If your go-to espresso drink at the local coffee shop is a cappuccino, then you might be wondering how it compares to a cortado.

I mean, after all both are just espresso and some variation of hot milk, right? Probably just different names for the same thing, huh?

Well, if you’re ready to say “right” then you’d be wrong my friend.

Before Batman comes along to knock some sense into you for this coffee blasphemy, let us break down the similarities and differences of these two drinks for you.

And you can thank us later when you’re drinking the proper espresso drink for your palate.

What Is A Cappuccino?

One of my go-to espresso drinks when I’m traveling, the cappuccino is of Italian origin (as if the name didn’t give that one away!).

One of the reasons that I tend to always order this one when traveling is because you never really know how good the coffee is going to be at a new place, but cappuccinos are typically a low acidity drink. And I prefer that sort of taste.

cup of cappuccino on wood table

Like a cortado, the cappuccino is composed of espresso and milk. But the split of those things is what really defines the humble cappuccino.

A cappuccino is 1/3 espresso on the bottom with 1/3 steamed milk and 1/3 foamed milk on top.

They key defining characteristic of a cappuccino is this three way split of espresso, steamed milk and foamed milk. The best baristas top it off with a really light and airy foamed milk.

Cappuccinos are typically served in a smaller mug of around six ounces. Of course, plenty of coffee shops offer them in small and large size variations.

Also note that cappuccinos tend to have more foam than milk, which means that they are a hotter coffee drink.

You’ll notice a bold espresso flavor when you drink a cappuccino since it doesn’t get overpowered by milk.

What Is A Cortado?

Similar to the cappuccino, the cortado is of European origin. Specifically, this espresso drink hails from Spain, with the name literally translating as “cut.”

cortado coffee on wood table

The key characteristic of a cortado is that the milk is not textured. That means zero froth and zero foam.

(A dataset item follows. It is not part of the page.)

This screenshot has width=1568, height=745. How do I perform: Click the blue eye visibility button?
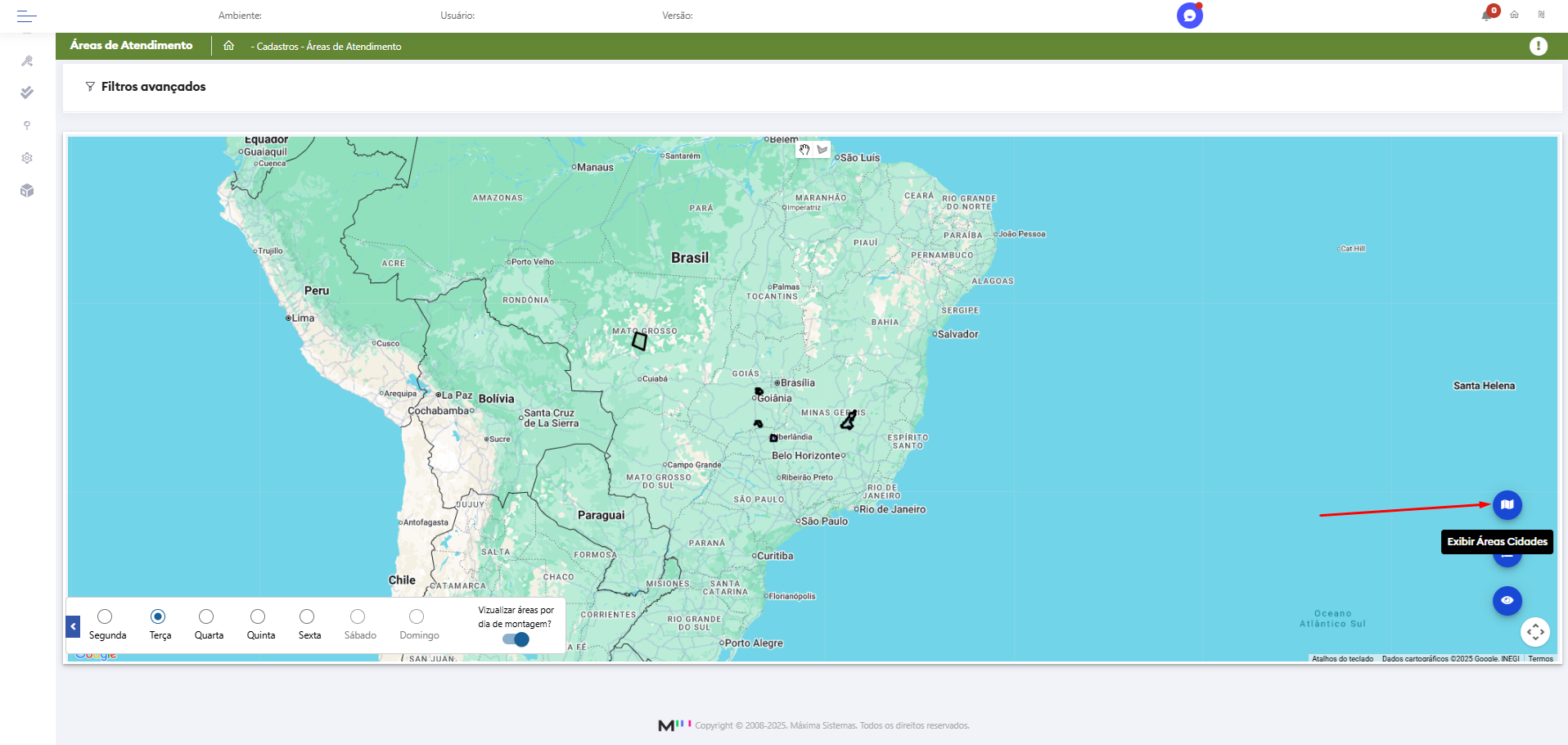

A cortado is 1/2 espresso and 1/2 steamed milk – with zero foam.

When a cortado is made, the espresso is cut with an equal amount of steamed milk, hence the namesake of “cut.”

Since you get a slightly lower amount of milk, lightly steamed milk at that, the cortado is not as hot of a drink as a cappuccino.

And since there is more milk in the cortado, the espresso taste is not as strong. In fact, the cortado is sweeter than the cappuccino as a result of the higher amount of milk in the drink.

Like the cappuccino, a cortado is served in a smaller size than most espresso drinks. In fact, this one should come out in a small glass.

The Takeaway

Though the core ingredients are the same, their amounts and assembly is different enough to make these two very distinct espresso drinks.

Here’s a quick glance at the differences:

  • A cappuccino is hotter than a cortado
  • A cappuccino tends to have a stronger coffee taste
  • A cortado has a sweet taste

If that still doesn’t help you make a decision, and you’re curious about calories and caffeine, then you’ll find this interesting:

  • A cortado tends to have a few more calories than a cappuccino simply because it has more milk
  • Both drinks should have the same amount of caffeine because they both should be made with two shots of espresso.

Still not sure? Why order up both and see which one tastes better to you!